Republic v Kahira & 4 others [2025] KEHC 9338 (KLR) | Bail And Bond | Esheria

Republic v Kahira & 4 others [2025] KEHC 9338 (KLR)

Full Case Text

Republic v Kahira & 4 others (Criminal Case 14 of 2019) [2025] KEHC 9338 (KLR) (30 June 2025) (Ruling)

Neutral citation: [2025] KEHC 9338 (KLR)

Republic of Kenya

In the High Court at Murang'a

Criminal Case 14 of 2019

TW Ouya, J

June 30, 2025

Between

Republic

Prosecutor

and

Paul Ndung’u Kahira

1st Accused

Josphat Ng’ang’a Muratha

2nd Accused

Moses Ebongon Lokadel

3rd Accused

George Musyimi Kaluku

4th Accused

Maranga Joel Steves

5th Accused

Ruling

1. The five (5) accused persons have made an application seeking to be granted favourable bail and bond terms. The accused herein were charged with the offence of murder contrary to section 203 as read with section 204 of the Penal Code. They pleaded not guilty and are in police custody awaiting trial.

2. The initial application was for bail pending trial Justice Kanyi Kimondo made by the accused persons on 25th July 2019. At the material time, five pre-bail reports were filed in respect of each accused persons and the prosecution was not opposed to the release of the accused persons on bail. However, the judge noted that there were still security concerns at the time and that the concerns of the victim of the offence had not been taken into account. As a result, he denied the request for bail and ordered that the trial be fast-tracked in the interest of justice.

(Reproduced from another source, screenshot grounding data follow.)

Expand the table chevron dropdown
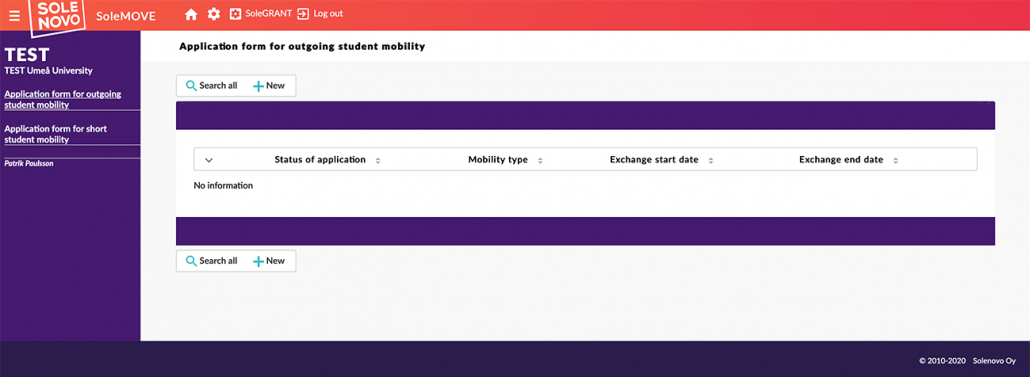The image size is (1030, 377). coord(210,160)
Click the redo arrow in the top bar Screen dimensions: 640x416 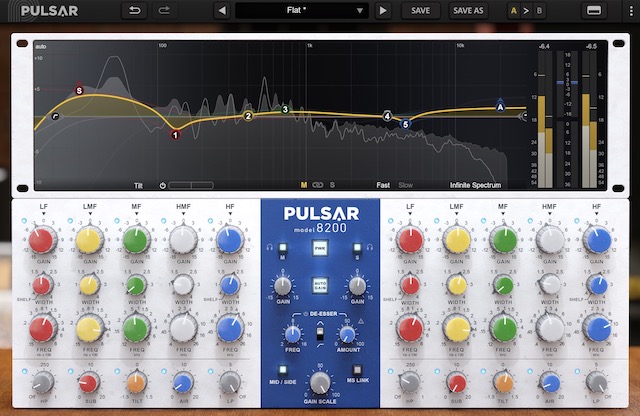(163, 10)
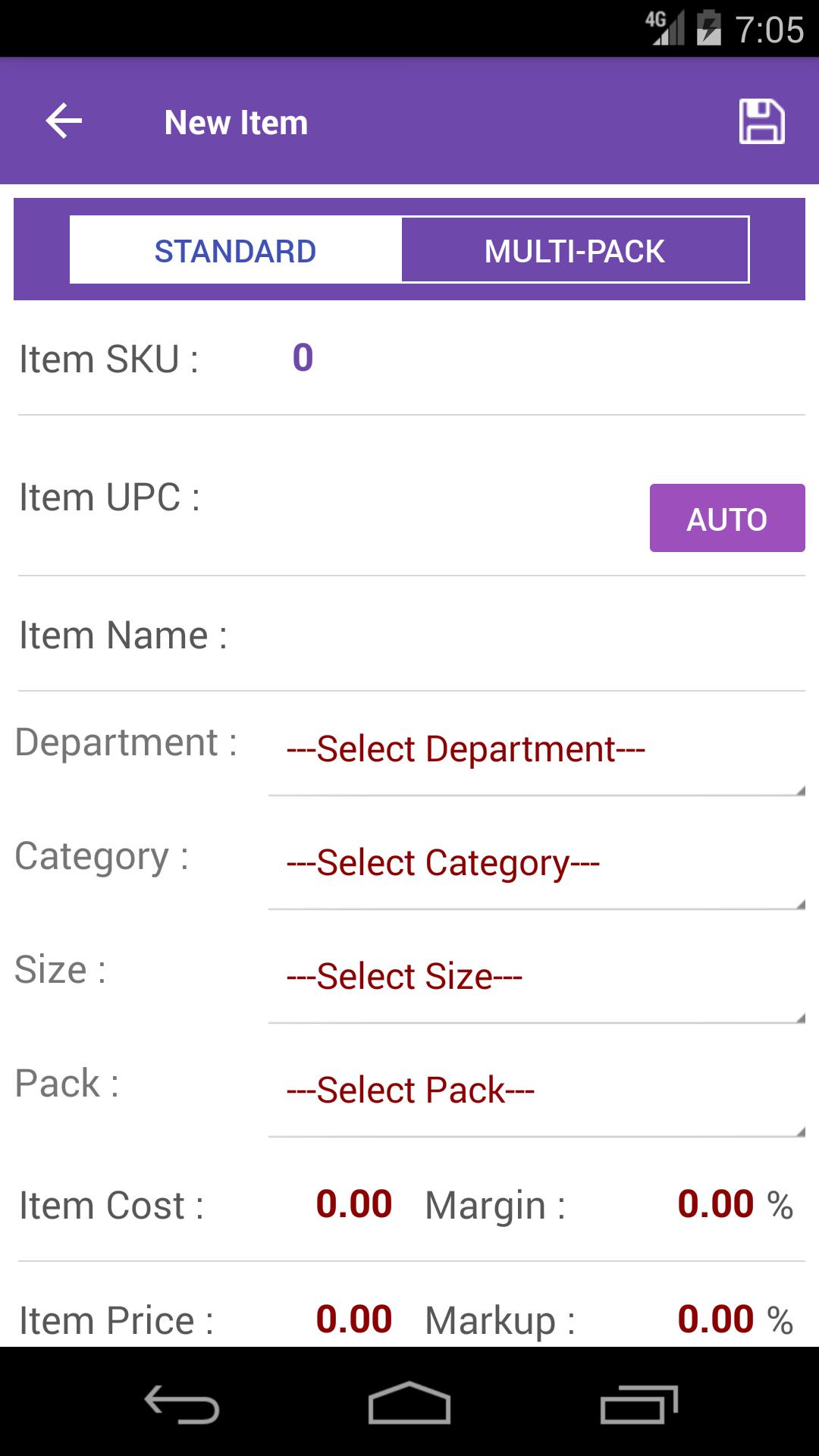Screen dimensions: 819x1456
Task: Tap the New Item screen title
Action: pyautogui.click(x=236, y=123)
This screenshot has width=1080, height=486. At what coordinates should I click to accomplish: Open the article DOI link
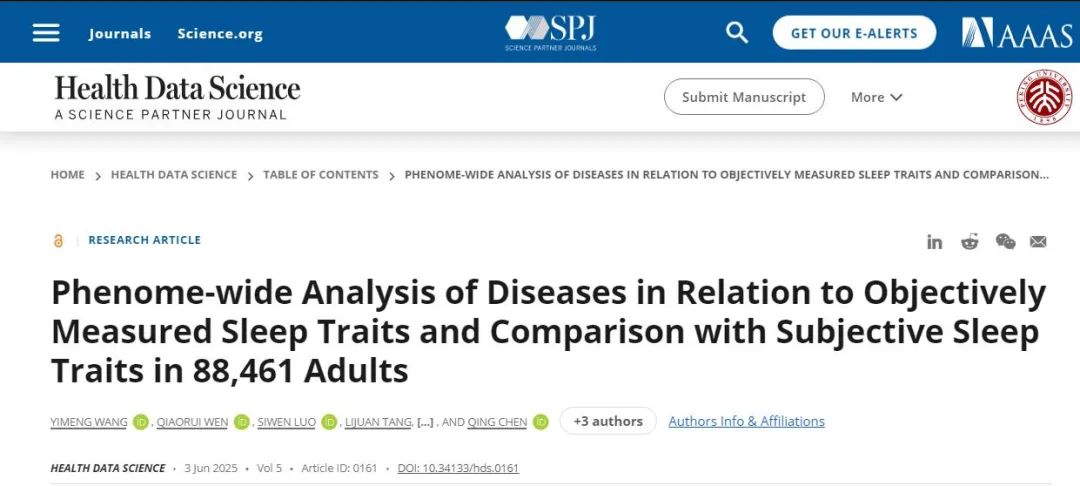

3. On 15th December 2020, the accused persons presented a motion seeking a review of the refusal of bail made on 25th July 2019. They deposed that there was no cogent, very strong and specific evidence to justify the denial of bail. Moreover, they contended that they will not interfere with witnesses and are not a flight risk as they have known fixed abode. The application for review of bail was contested by the prosecution. The court, in refusing the bail application reiterated the concerns in the ruling delivered on 25th July 2019. Specifically on the issues of security since other suspects were still at large as well as the concerns of the victim’s family. He pointed out that these concerns had not been addressed in the said application for bail. He proceeded to dismiss the application for review of the refusal of bail as no sufficient grounds had been advanced to warrant the review order.

4. The accused persons made a further application for review of bail against the court’s two earlier ruling denying the same. The application was dated 31st January 2022 and set down for hearing on 7th March 2022. When the application came for hearing of review for bail application on 7th March 2022 before Justice Kimondo, the learned judge recused himself from hearing the case and directed that the file be placed before Justice Wakiaga for further orders.

5. On 30th May 2022, Justice Wakiaga considered the application and called for a pre-bail report from the probation services. He also directed that the pre-bail report should include the victim impact assessment for the court’s consideration. The application was opposed by the prosecution on the basis that Simon Wachira (PW1) had to testify before the accused persons could be admitted to bail. However, Justice Wakiaga was transferred before he could render himself on the Application for bail.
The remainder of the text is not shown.